Check your understanding:
1 – Transcribe the part of the influxd backup usage text starting with "-since <2015-12-24T08:12:23Z>" and going on through "fails to backup.".
2 – Answer these questions using the influxd backup usage text.
(a) What host does the backup use by default?
(b) What is required when a shard identifier is given?
(c) Which option is recommended in place of '-since'?
3 – In the influxd backup usage text, condense the paragraph beginning "Required to generate backup files" into a single shorter sentence that keeps its main facts.

Excerpt provided:
########
Usage: influxd backup [options] PATH
-portable
Required to generate backup files in a portable format that can be restored to InfluxDB OSS or InfluxDB
Enterprise. Use unless the legacy backup is required.
-host <host:port>
InfluxDB OSS host to back up from. Optional. Defaults to 127.0.0.1:8088.
-db <name>
InfluxDB OSS database name to back up. Optional. If not specified, all databases are backed up when
using '-portable'.
-rp <name>
Retention policy to use for the backup. Optional. If not specified, all retention policies are used by
default.
-shard <id>
The identifier of the shard to back up. Optional. If specified, '-rp <rp_name>' is required.
-start <2015-12-24T08:12:23Z>
Include all points starting with specified timestamp (RFC3339 format).
Not compatible with '-since <timestamp>'.
-end <2015-12-24T08:12:23Z>
Exclude all points after timestamp (RFC3339 format).
Not compatible with '-since <timestamp>'.
-since <2015-12-24T08:12:23Z>
Create an incremental backup of all points after the timestamp (RFC3339 format). Optional.
Recommend using '-start <timestamp>' instead.
-skip-errors
Optional flag to continue backing up the remaining shards when the current shard fails to backup.
`)
}
########
Material provided:
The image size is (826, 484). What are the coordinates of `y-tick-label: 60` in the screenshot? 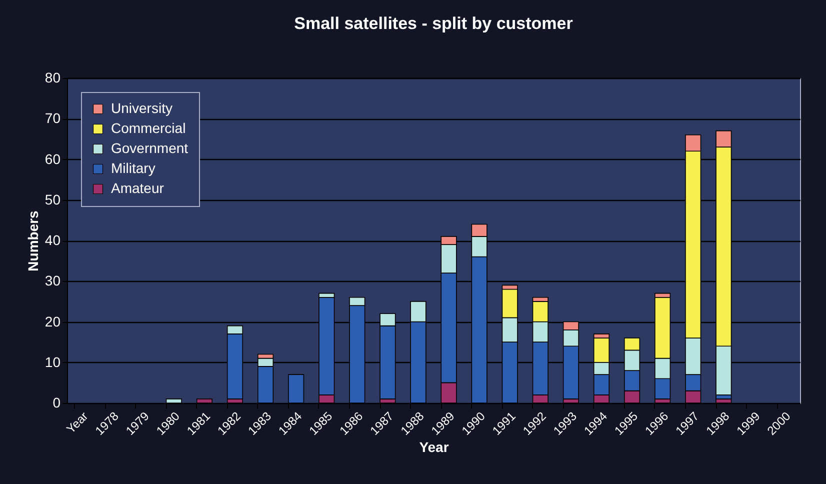 It's located at (52, 158).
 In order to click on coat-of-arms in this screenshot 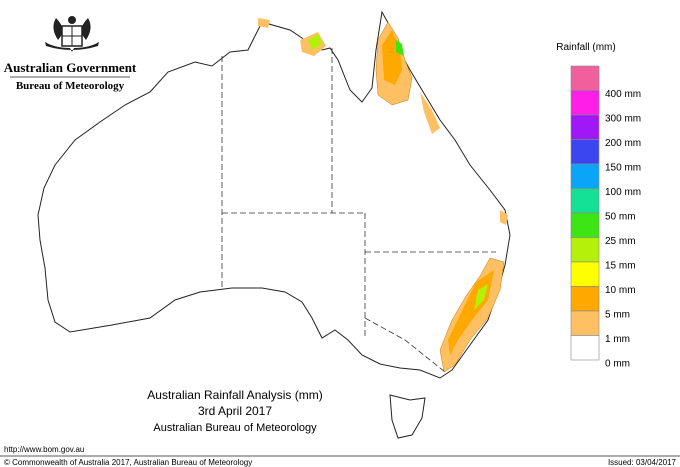, I will do `click(72, 34)`.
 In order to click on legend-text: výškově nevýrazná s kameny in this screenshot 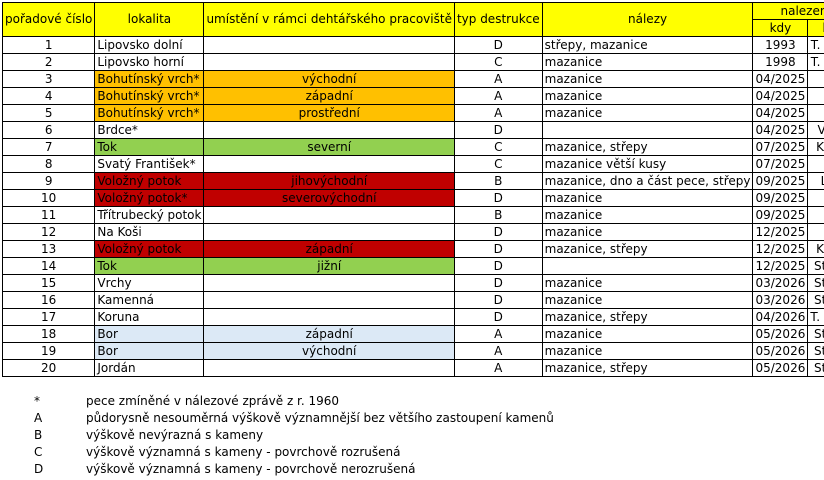, I will do `click(175, 435)`.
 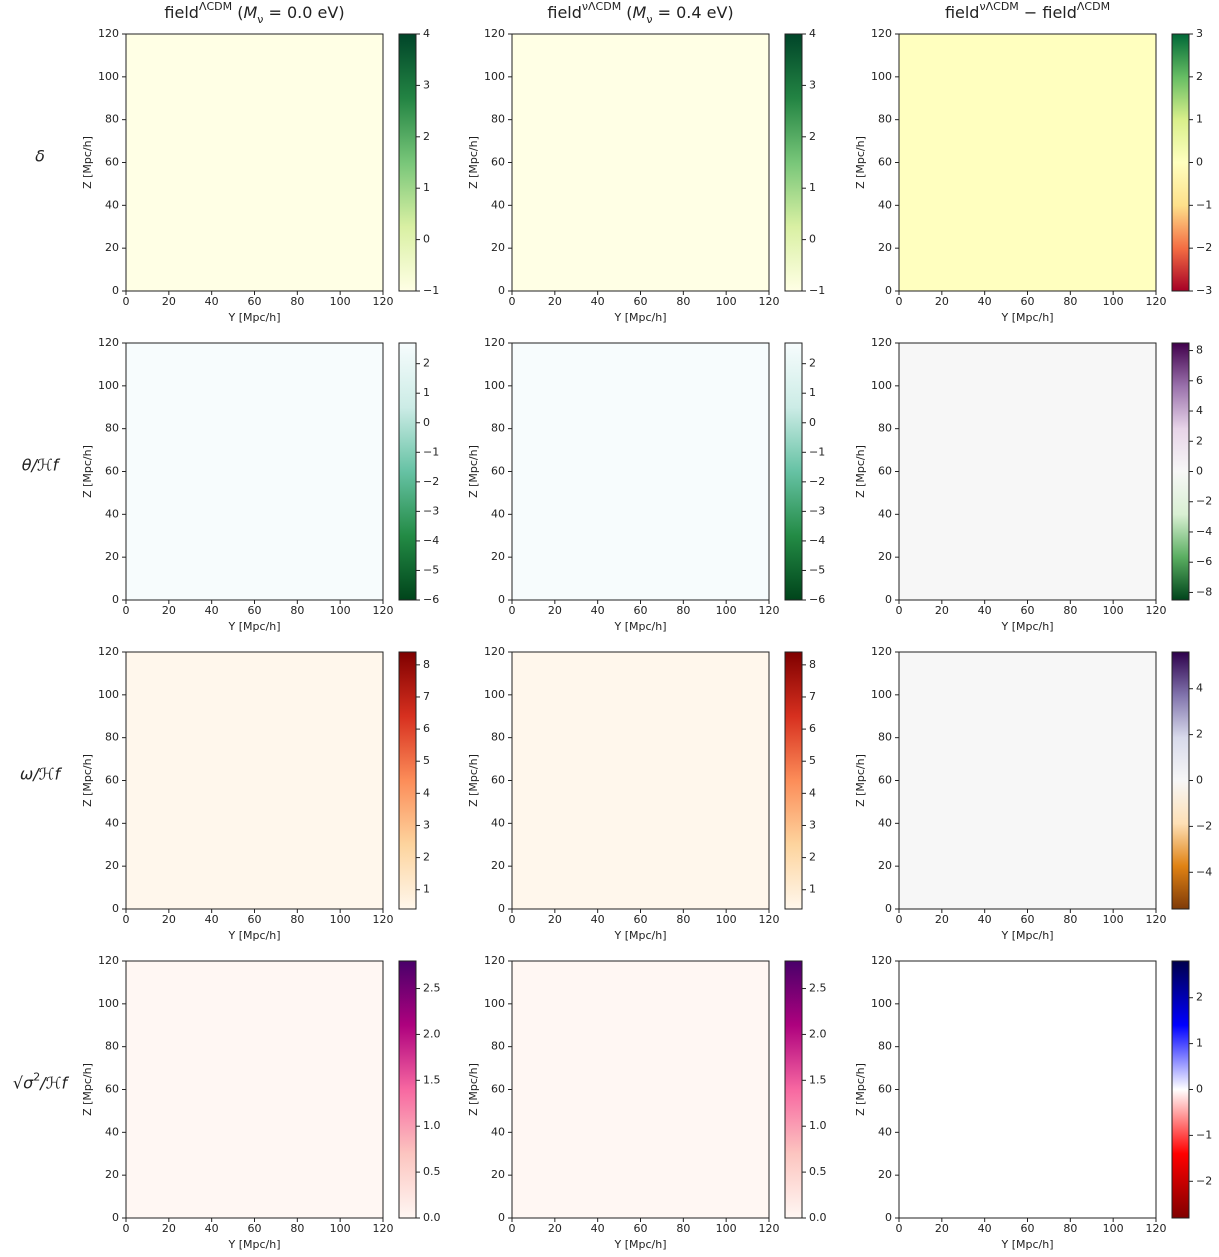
########
Answers for this exercise:
1 –
-since <2015-12-24T08:12:23Z>
Create an incremental backup of all points after the timestamp (RFC3339 format). Optional.
Recommend using '-start <timestamp>' instead.
-skip-errors
Optional flag to continue backing up the remaining shards when the current shard fails to backup.

2 –
(a) 127.0.0.1:8088
(b) '-rp <rp_name>'
(c) '-start <timestamp>'

3 – This option is needed for portable-format backups, which can be restored to InfluxDB OSS or InfluxDB Enterprise, and should be used unless the legacy backup is required.